— Exercise instructions —
When the line with "Instruction: Click the label 用户在应用中搜索" appears below, start repeating lines exactly, and keep going through the line with "950x870 pixels."; add nothing outside that span.

[Entries supplied]

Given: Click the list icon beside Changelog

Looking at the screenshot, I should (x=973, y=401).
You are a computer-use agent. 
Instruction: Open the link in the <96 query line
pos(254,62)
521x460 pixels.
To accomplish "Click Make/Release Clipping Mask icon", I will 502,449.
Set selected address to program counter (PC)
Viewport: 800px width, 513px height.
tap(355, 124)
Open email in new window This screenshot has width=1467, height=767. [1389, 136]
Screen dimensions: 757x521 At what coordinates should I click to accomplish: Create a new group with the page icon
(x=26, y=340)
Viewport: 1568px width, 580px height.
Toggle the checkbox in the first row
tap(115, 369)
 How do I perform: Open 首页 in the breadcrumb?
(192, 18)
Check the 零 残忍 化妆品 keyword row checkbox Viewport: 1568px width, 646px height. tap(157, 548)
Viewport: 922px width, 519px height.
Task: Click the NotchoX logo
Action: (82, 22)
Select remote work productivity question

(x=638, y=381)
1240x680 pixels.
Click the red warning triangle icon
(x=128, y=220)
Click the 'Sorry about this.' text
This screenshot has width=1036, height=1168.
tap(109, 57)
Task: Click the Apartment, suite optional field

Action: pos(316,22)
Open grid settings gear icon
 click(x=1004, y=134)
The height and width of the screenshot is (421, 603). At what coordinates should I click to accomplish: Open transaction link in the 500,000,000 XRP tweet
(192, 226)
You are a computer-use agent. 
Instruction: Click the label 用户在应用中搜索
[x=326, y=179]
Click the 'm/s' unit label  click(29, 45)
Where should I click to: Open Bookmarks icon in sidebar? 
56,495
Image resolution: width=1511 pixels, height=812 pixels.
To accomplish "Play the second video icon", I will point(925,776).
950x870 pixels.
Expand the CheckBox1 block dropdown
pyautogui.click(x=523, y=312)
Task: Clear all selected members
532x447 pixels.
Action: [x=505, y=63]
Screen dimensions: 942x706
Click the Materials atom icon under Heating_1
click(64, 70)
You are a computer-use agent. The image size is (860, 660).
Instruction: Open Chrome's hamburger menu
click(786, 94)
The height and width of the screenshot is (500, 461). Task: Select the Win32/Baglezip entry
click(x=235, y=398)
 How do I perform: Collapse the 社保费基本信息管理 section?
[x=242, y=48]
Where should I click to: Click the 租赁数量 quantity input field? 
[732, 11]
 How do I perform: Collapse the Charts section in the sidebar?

[/Entries supplied]

— Exercise response —
Instruction: Click the label 用户在应用中搜索
[x=326, y=179]
Click the 'm/s' unit label  click(29, 45)
Where should I click to: Open Bookmarks icon in sidebar? 
56,495
Image resolution: width=1511 pixels, height=812 pixels.
To accomplish "Play the second video icon", I will point(925,776).
950x870 pixels.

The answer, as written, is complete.